INSTRUÇÕES DA TAREFA:
Dê continuidade ao texto de opinião sobre as causas da violência e da desigualdade de renda, começando logo após a última frase apresentada.

TRECHO FORNECIDO:
•••••
Nas questões sociais impressiona como não conseguimos discutir as causas, mas sempre exigimos a imediata solução do efeito

26 de julho de 2017, às 18:29 | Edmar Oliveira

Nas questões sociais impressiona como não conseguimos discutir as causas, mas exigimos a imediata solução do efeito. Às vezes, só uma visão lá de fora nos faz entender o que se passa aqui na nossa casa. Foi um brazuca, morando em um civilizado país europeu, que enxergou a relação óbvia que existe entre andar despreocupado com um caro notebook em um ônibus e a distribuição mais igualitária de renda. Foi num país em que ele tinha que lavar o próprio banheiro que ele conseguiu associar esse ato a não ser assaltado nas ruas. Aqui não queremos discutir as causas, mas exigimos a solução policialesca para combater a violência e tirar os deserdados das ruas.

É claro que não suportaremos esperar a solução das causas para o policiamento de nossas cidades, cada vez mais violentas. Mas não podemos esquecer que Darcy Ribeiro – quando priorizou a educação – falava em 30 anos para sentirmos o efeito na violência. Nossos políticos não levaram à frente o projeto do Darcy, extinguem direitos trabalhistas numa sociedade injusta, aumentam a concentração de renda com o perdão da dívida dos empresários e aumento da tributação aos pobres, e a sociedade exige uma cidade sem violência. E para tanto, não importa o aumento da repressão. Já somos o estado que mais mata civis no mundo, caminhamos para sermos primeiro lugar em população carcerária, com impacto reflexivo no índice de violência e desejamos – paradoxalmente – uma sociedade pacata.

A violência e os deserdados são nossa culpa!
•••••
INFORMAÇÕES EXTRAÍDAS:
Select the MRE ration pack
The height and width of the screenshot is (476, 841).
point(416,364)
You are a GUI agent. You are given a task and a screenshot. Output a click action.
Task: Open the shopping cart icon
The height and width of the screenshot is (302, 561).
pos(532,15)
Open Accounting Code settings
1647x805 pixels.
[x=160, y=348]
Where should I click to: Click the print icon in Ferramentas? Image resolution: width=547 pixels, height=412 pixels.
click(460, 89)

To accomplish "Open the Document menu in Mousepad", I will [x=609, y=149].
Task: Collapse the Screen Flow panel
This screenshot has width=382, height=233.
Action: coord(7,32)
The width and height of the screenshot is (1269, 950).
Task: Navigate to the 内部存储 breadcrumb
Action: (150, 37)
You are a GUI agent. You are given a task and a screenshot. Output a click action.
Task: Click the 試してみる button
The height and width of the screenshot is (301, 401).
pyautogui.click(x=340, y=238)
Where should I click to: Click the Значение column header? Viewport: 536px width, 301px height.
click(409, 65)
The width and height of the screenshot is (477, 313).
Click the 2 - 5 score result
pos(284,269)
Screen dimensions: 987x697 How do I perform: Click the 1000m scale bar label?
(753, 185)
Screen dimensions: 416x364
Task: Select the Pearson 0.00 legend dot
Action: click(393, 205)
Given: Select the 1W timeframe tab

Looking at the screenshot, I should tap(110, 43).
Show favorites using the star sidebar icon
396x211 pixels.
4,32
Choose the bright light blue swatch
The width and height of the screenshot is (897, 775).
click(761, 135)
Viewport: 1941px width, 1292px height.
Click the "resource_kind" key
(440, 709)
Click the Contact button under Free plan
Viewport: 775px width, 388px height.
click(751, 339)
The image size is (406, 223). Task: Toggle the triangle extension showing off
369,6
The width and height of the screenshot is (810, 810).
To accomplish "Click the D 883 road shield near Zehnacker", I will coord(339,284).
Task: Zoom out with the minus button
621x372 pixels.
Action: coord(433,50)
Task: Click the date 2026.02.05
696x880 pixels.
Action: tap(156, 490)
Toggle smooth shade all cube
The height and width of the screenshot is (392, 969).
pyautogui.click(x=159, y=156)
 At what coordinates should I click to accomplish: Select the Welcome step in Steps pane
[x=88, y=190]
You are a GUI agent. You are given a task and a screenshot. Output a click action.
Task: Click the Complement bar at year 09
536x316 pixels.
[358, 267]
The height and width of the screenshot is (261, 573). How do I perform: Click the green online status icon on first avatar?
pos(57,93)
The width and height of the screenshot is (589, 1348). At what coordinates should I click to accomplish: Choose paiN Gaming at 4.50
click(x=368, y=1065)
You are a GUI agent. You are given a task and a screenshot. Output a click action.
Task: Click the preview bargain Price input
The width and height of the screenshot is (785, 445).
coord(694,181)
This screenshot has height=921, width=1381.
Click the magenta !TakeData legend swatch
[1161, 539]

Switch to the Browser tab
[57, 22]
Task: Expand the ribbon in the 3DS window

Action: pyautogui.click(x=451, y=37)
•••••
RESPOSTA DO EXERCÍCIO:
Também não queremos uma cidade convivendo com os deserdados que moram nas ruas e pedimos o seu recolhimento para onde os nossos olhos não enxerguem. Lembro que meu amigo Carlos Augusto foi secretário de Desenvolvimento Social do município e não pode transformar as reclamações da zona sul sobre população de rua em abrigos, hotéis e outras formas de atenção social na comunidade. A sociedade nem quer os sem tetos e nem quer que a solução fique por perto deles. A exigência era apenas o recolhimento para onde os nossos olhos não vejam. Talvez no inconsciente, mas espreitando o consciente e flertando com o fascismo, se deseje a solução de afogamentos no Rio da Guarda – que se não aconteceu no passado, simbolizou uma espécie de solução final tupiniquim aos nossos deserdados. Como desejamos as operações policiais nas favelas para conter a violência cometendo muito mais violência.

Mas nesses tristes tempos em que o fascismo escapou por entre as frestas de uma sociedade dividida por um ódio de classe que estava represado, no frio insuportável da garoa paulista, moradores de rua foram acordados com jato de água. E o prefeito, acusado por esse ato de lesa humanidade, declarou que o banho de água fria nos moradores de rua foi uma ação “descuidada” da firma contratada que faz a higiene das ruas de São Paulo.

Reparem que o prefeito, além de não pedir desculpa, tenta justificar o “descuido” por considerar que a população de rua não tem mais a humanidade e se confunde com a sujeira da cidade. Mecanismo fascista de desumanizar o outro para agir com violência sobre os corpos que não se reconhecem como iguais. Apenas um descuido. Como deve ter sido o recolhimento de cobertores para tirar as pessoas das ruas. Não cuidamos deles, cometemos pequenos descuidos.

Ato tão brutal como esse foi a tentativa de desmanche do fluxo de uso de drogas conhecido como Cracolândia numa bárbara operação policialesca. Voltamos ao século dezenove, onde o problema social era caso de polícia.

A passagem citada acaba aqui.